At last week's media and industry event, “What Grinds My Gears: Perspectives from the frontline of Journalism and PR”, Martyn Rosney MPRII, took part in a panel discussion with Colette Sexton of the Sunday Business Post and Mark Paul of the Irish Times and moderated by former journalist Joanne Ahern of DHR Communicationsons on how PR and media professionals can work better together.
Here Martyn recaps some of the points discussed and gives his own thoughts on how media and PR professionals can work better together.
This is an abridged version of Martyn's recent LinkedIn Pulse article - you can read the full article here. Joanne Ahern also has tips on PR from a journalist's perspective here and Mark Paul wrote about the 'spirited depate' in last Friday's Irish Times read that here under Footnotes.........
Make better connections
Whether you’re working in-house or in agency you should be making it your business to get to know the journalists that will cover your stories. When I say “get to know” I do not mean just trying to set up coffee or lunch with them to pitch them ALL your clients/company news, what I mean in the first instance is getting to know what they cover, what they’re interested in, what they’re not interested in.
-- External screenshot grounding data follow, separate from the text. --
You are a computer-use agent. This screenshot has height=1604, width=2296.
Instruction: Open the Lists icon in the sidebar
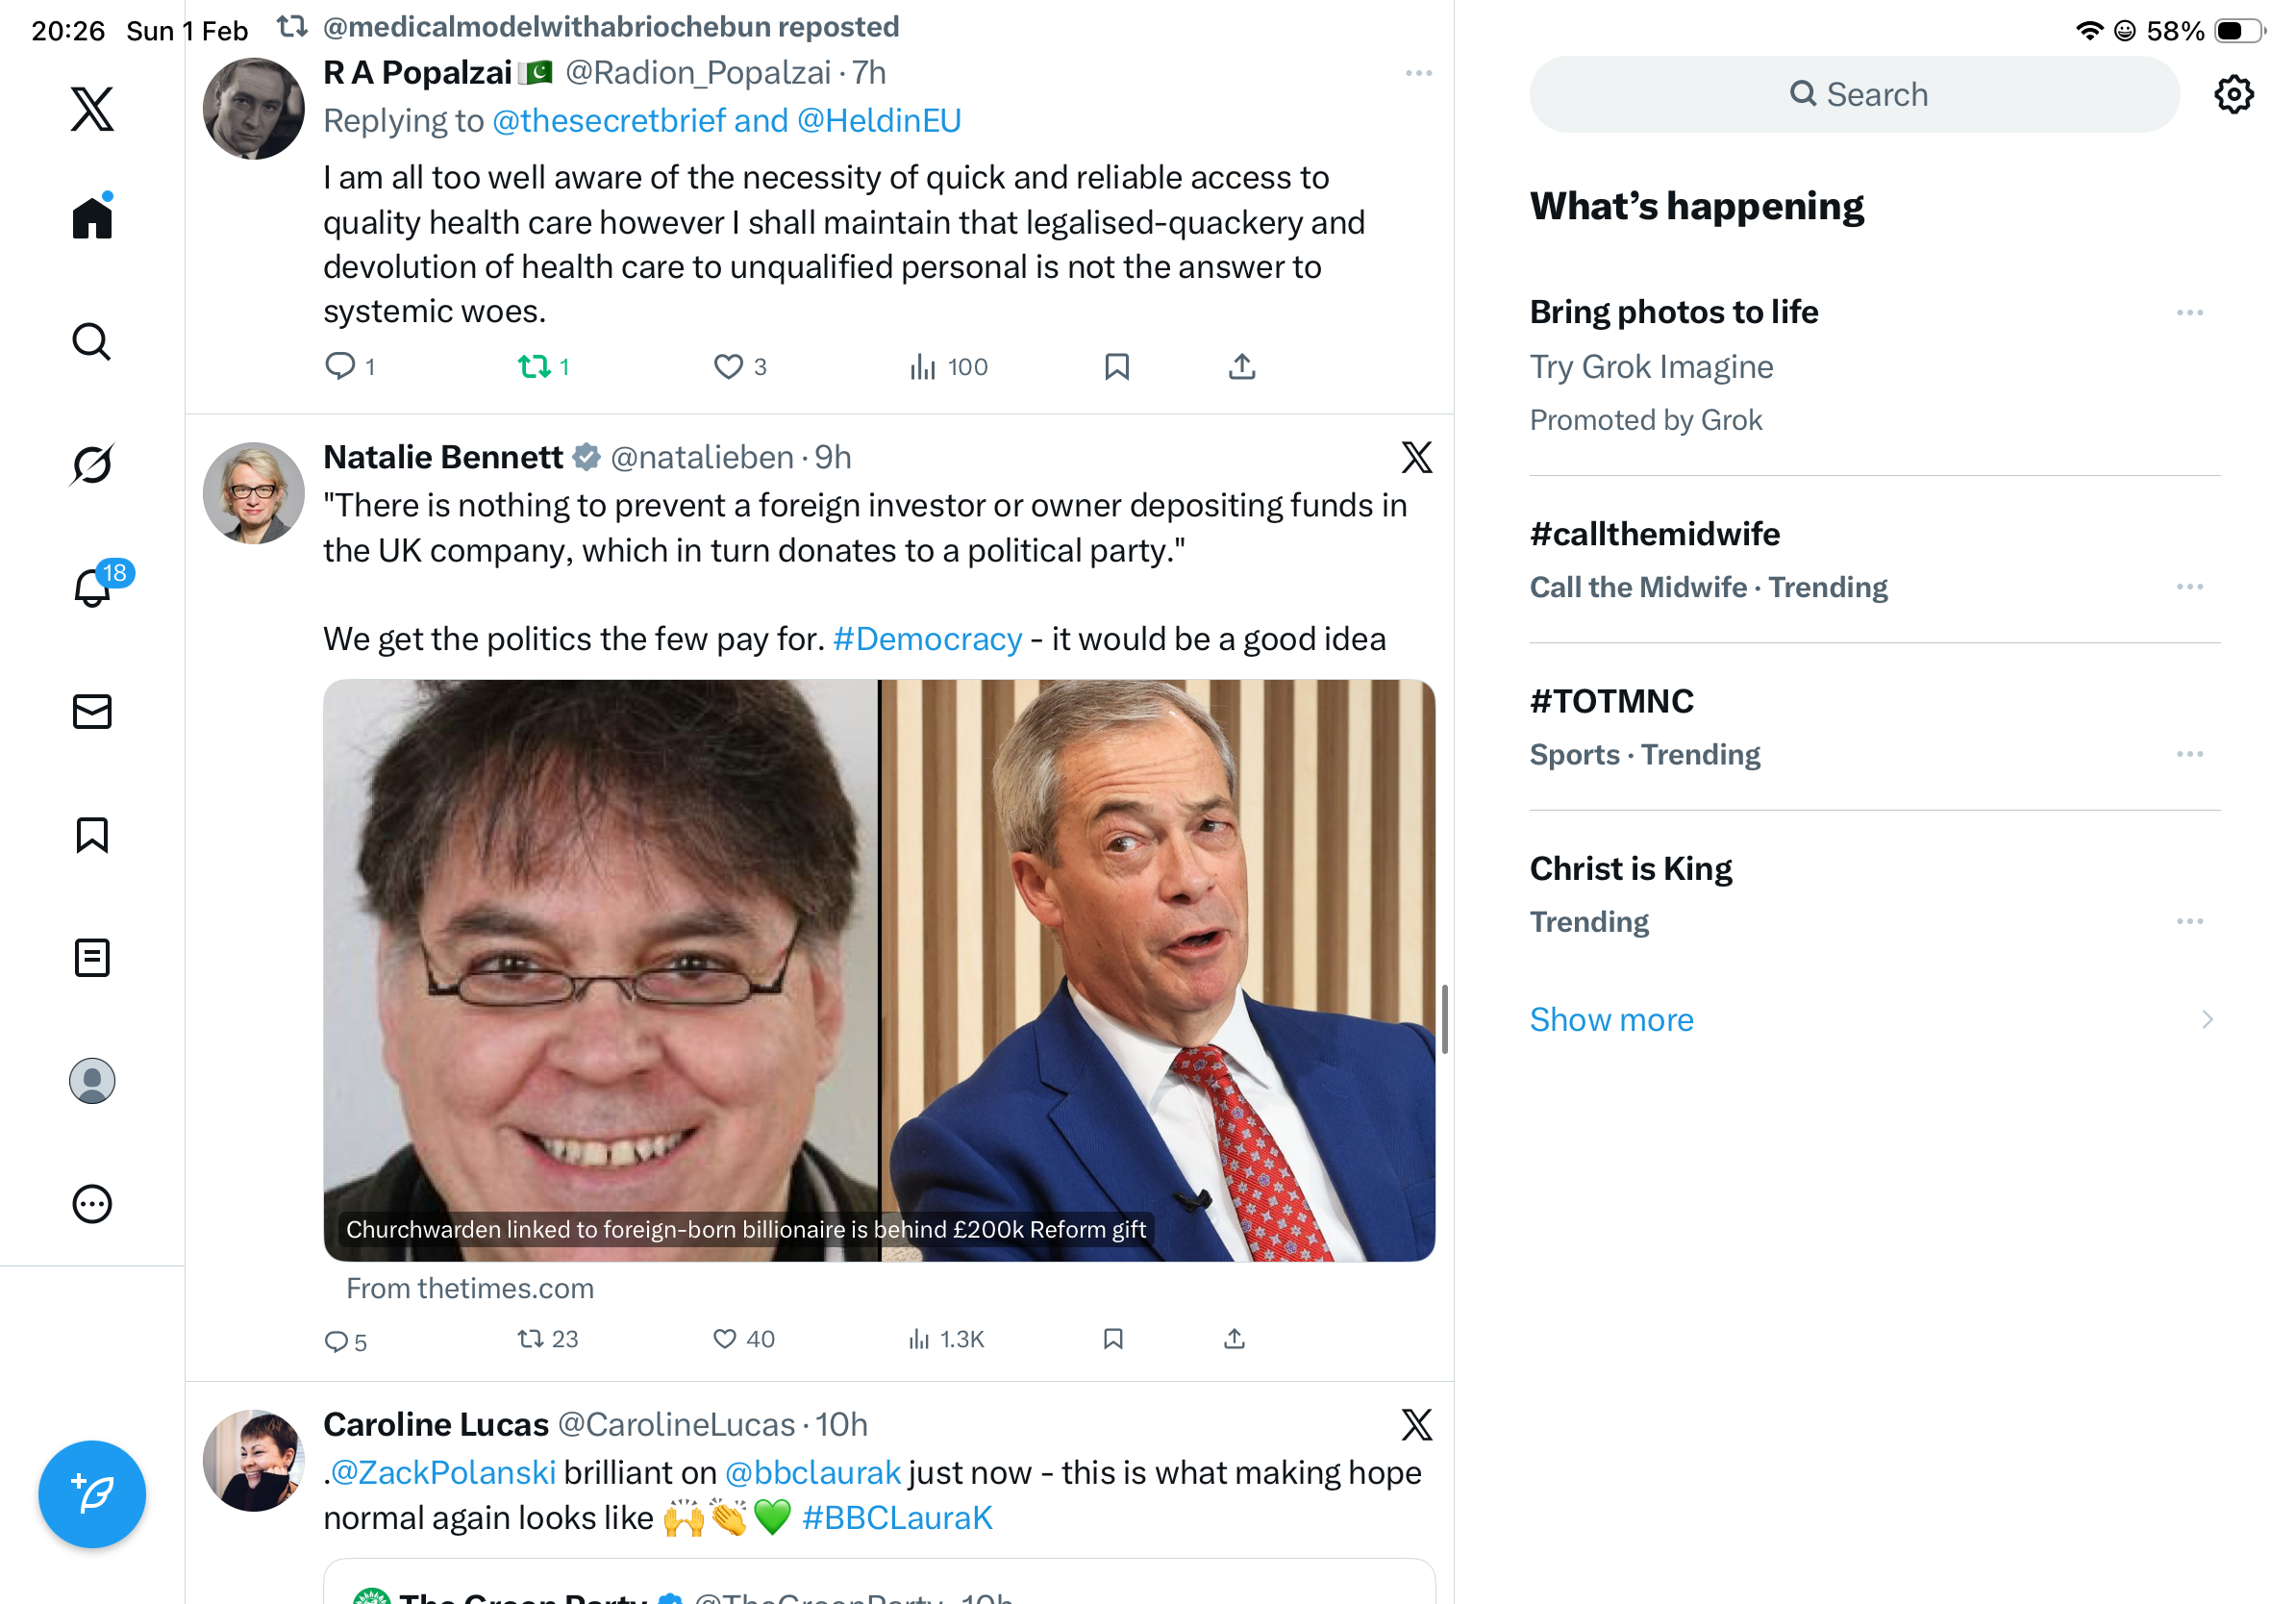pos(92,957)
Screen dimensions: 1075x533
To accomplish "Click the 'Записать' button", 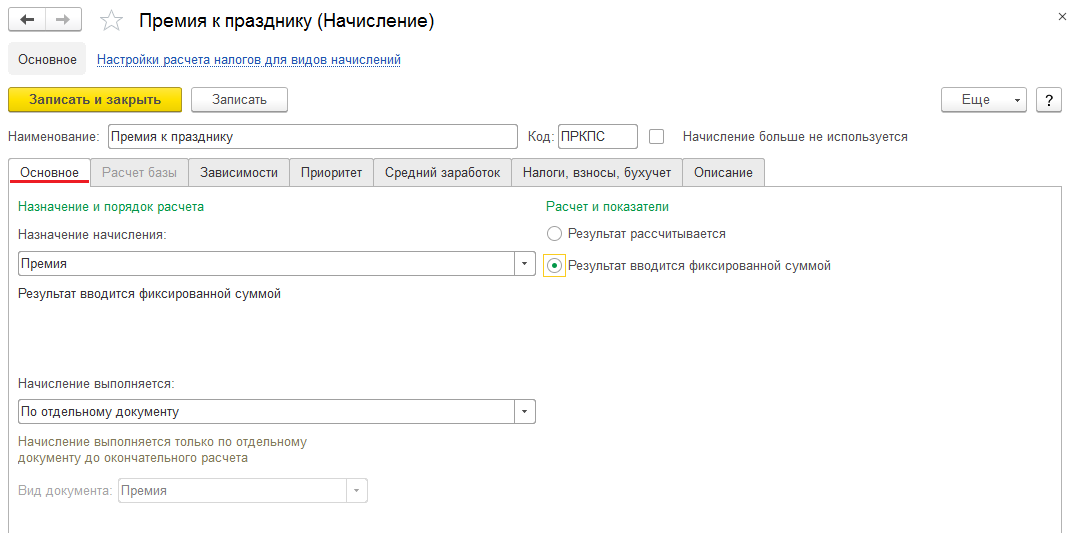I will point(239,100).
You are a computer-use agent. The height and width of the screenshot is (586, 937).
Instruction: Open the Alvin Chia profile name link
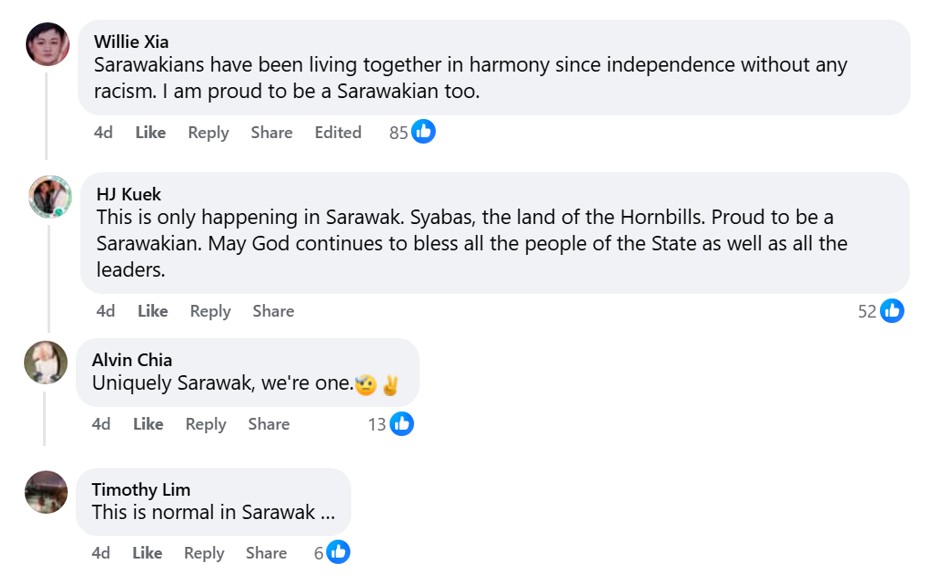coord(132,360)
As an industry, we’re not allowing ourselves enough time to properly peruse the outlets and journalists we’re pitching our stories to. As a result, we’re clogging up inboxes and we have only ourselves to blame if our quality stories are rightly overlooked because of the spam we’ve sent previously. If we know the journalists better and provide them with a consistent stream of content that works for them, their editors and their readers then we’ll all benefit.
Understand each other’s roles better
There are some journalists that assume that the only job of a PR professional is to write the press release, send the press release and then be available for the day to respond to media queries arising from said press release. Similarly, there’s PR professionals who assume the journalist sits at the desk all day, has a few stories to write and should be fine to take a call to see if they got that press release they sent earlier. The reality is different.
Taking the time to understand each other’s roles better will lead to much more mutually beneficial relationships. At its most simple level, knowing when is the optimal time to send your announcement allows the journalist time to give your story the write up it deserves.
Furthermore, as communications professionals armed with the understanding of our role and the media we work with. we need to stand up to clients and internal audiences and tell them what’s news and what’s not.
Understand each other’s pressures better
The majority of journalists need to get their stories out fast and seamlessly. The last thing they need is silly mistakes like spelling, incorrect figures or grammar issues in the collateral provided to them from the PR person. It’s their name on that byline and if they’re using material from a PR person that’s incorrect or wrong it’s their reputation that gets the heat in the newsroom and/or from online commenters.
Similarly, PR people are juggling numerous projects, clients and issues. There’s some journalists that think a delay in response to a query to a PR person is an intentional act of subterfuge. The reality is oftentimes far more mundane. You’ll have a PR person, dealing with a client/internal boss, dealing with an internal stakeholder to provide expertise or comment approval. If any one member of this chain is otherwise engaged there’s going to be a delay in responding. Screaming at the PR person is not going to fast track the response time.
Make each other’s jobs easier
Anticipate the requirements of the other party before engaging. Clarity is key. From a PR person’s perspective, anticipating the questions that media may ask and ensuring your spokesperson is well briefed is key. Doing the basics right and ensuring you have everything you need whether it’s high res imagery or data the journalist needs before pitching.
From media’s perspective, sharing as much detail as possible that will help get the interview/request over the line and will also save you from a lot of back and forth with the PR representative who is fielding questions from internal audiences. This can be as simple as sharing expected publication date, what you need, what times work for the interview and the areas you’d like to explore.
For both parties, being upfront and honest is the key to a long and fruitful relationship.